Headlined by Penelope Cruz and Edgar Ramirez, “Wasp Network” is world premiering and competing in Venice, but the Cuba-set film was a long-shot to get made because of its political subject and the difficulties in raising financing, director Olivier Assayas said.
“Wasp Network” centers on the true story of Cuban spies in American territory during the 1990s, when anti-Castro groups based in Florida carried out military attacks on Cuba and the Cuban government struck back with the Wasp Network to infiltrate those organizations. Assayas wrote the screenplay, which is based on Fernando Morais’ book, “The Last Soldiers of the Cold War: The Story of the Cuban Five,” published by Companhia das Letras.
Assayas, whose credits include the Golden Globe-winning miniseries “Carlos” and “Personal Shopper,” which won him the best director prize at Cannes, told Variety that Cuban authorities had initially refused to let the film shoot there.
“They first refused to give us the authorization but discussions continued. So we searched for a location that could substitute for Havana and were about to start shooting elsewhere… But then the Cubans changed their minds and opened all the doors for us,” said Assayas, who lived in Havana for half a year to make the movie.
“It was extraordinary because it was the first time that the Cubans opened the doors to have a filmmaker explore their contemporary political history, but at the same time we shot during a very tense time because of the political context, particularly due to the Trump administration. We were observed very closely by the Cuban state and subjected to the fluctuations of the political climate.”

SOURCE DATA:
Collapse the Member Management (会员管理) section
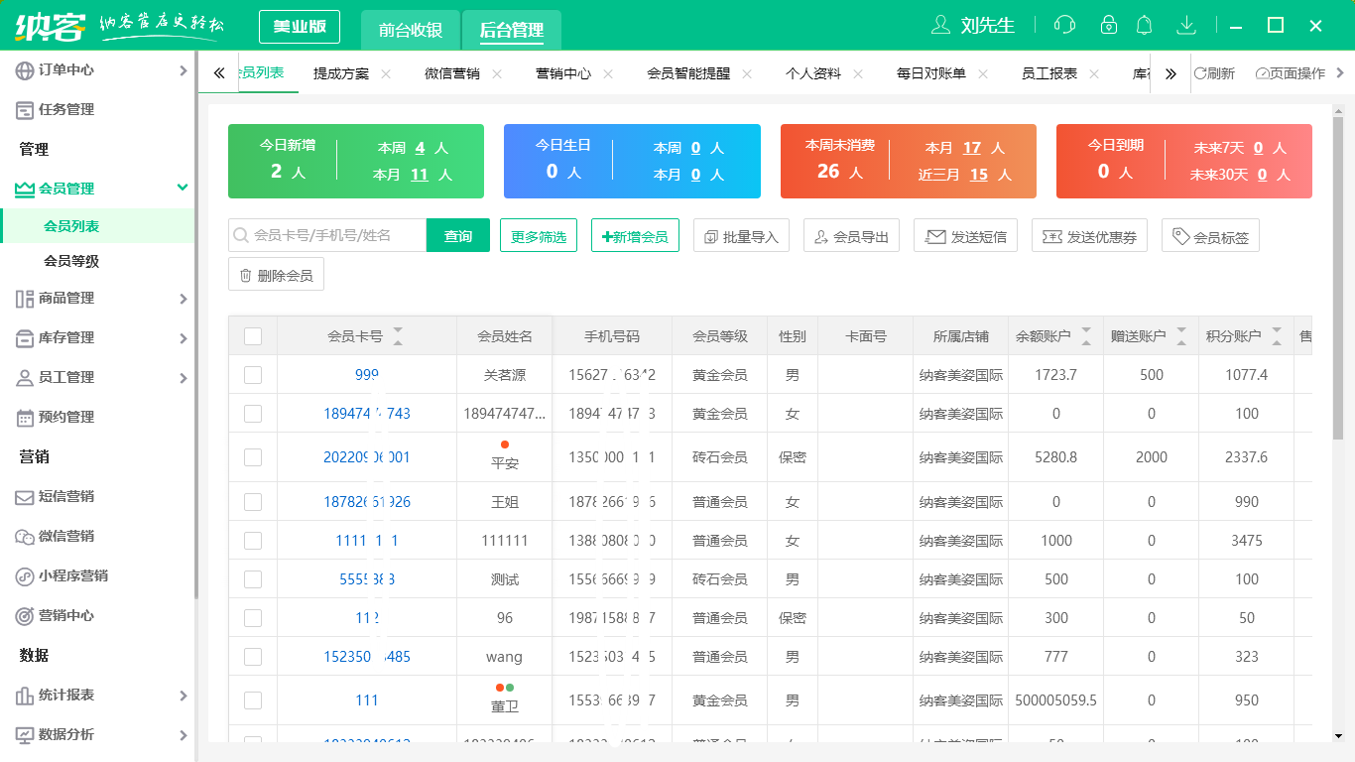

WORK INSTRUCTION A: According to the Wasp Network article, how long did Assayas live in Havana to make the movie?
WORK INSTRUCTION B: Extend the Wasp Network article past its final paragraph.
The listing that comes after the Wasp Network article is from a separate source.

TASK ANSWER A: Half a year.

TASK ANSWER B:
The challenge, Assayas said, was to “make a film with an international ambition and an aesthetic one, in a country where you have poverty and an embargo….It was an adventure. At times we didn’t know if we would be able to shoot the next day.”
In spite of the glamorous casting, raising the financing was complicated because of the topic – the relationship between the Cuba and the U.S. – and many potential partners were reluctant, said Assayas.
The Brazilian producer Rodrigo Teixeira, who produced the film through his banner RT Features with Charles Gillibert’s CG Cinema, concurs. “In December 2018 we didn’t have the money in the bank…but once we got it, everything came together so quickly….The film finished shooting on May 4th and we started editing three days later and here we are today,” said Teixeira, who is also in Venice with James Gray’s “Ad Astra.”
“Olivier Assayas is one of the greatest directors alive and one of the most professional I’ve ever worked with,” Teixeira added. “To me he’s like Michael Mann: He has a clear vision of what he wants and is a source of inspiration for many filmmakers out there.”
Teixeira, who had the rights to Morais’ book and proposed the project to Assayas through Gillibert, said he was instantly convinced that Assayas was the right director to adapt the material because, unlike every director he had approached with the book, “Assayas was not obsessed with what actors he could get on board the project but rather came into the meeting with his own take on the story, and already had a precise idea of how he would structure the film.”
Assayas said the film takes an “ambivalent position which is both pro-democracy but also tells Cuban history through characters who aren’t portrayed like the bad guys but as victims of terrorist operations.”
“Wasp Network” explores “modern politics, the underworld of modern information and disinformation, which at the time we called propaganda,” said Assayas.
The director said he was impressed with the cast’s dedication amid the tough shooting conditions, notably Cruz and Ramirez, who had starred as the Venezuelan revolutionary Ilich Ramirez Sanchez in “Carlos.” “As with the grand actresses, Penelope brought some inventiveness into her character and a humanity, an emotional dimension and vitality that was essential to the film,” Assayas said.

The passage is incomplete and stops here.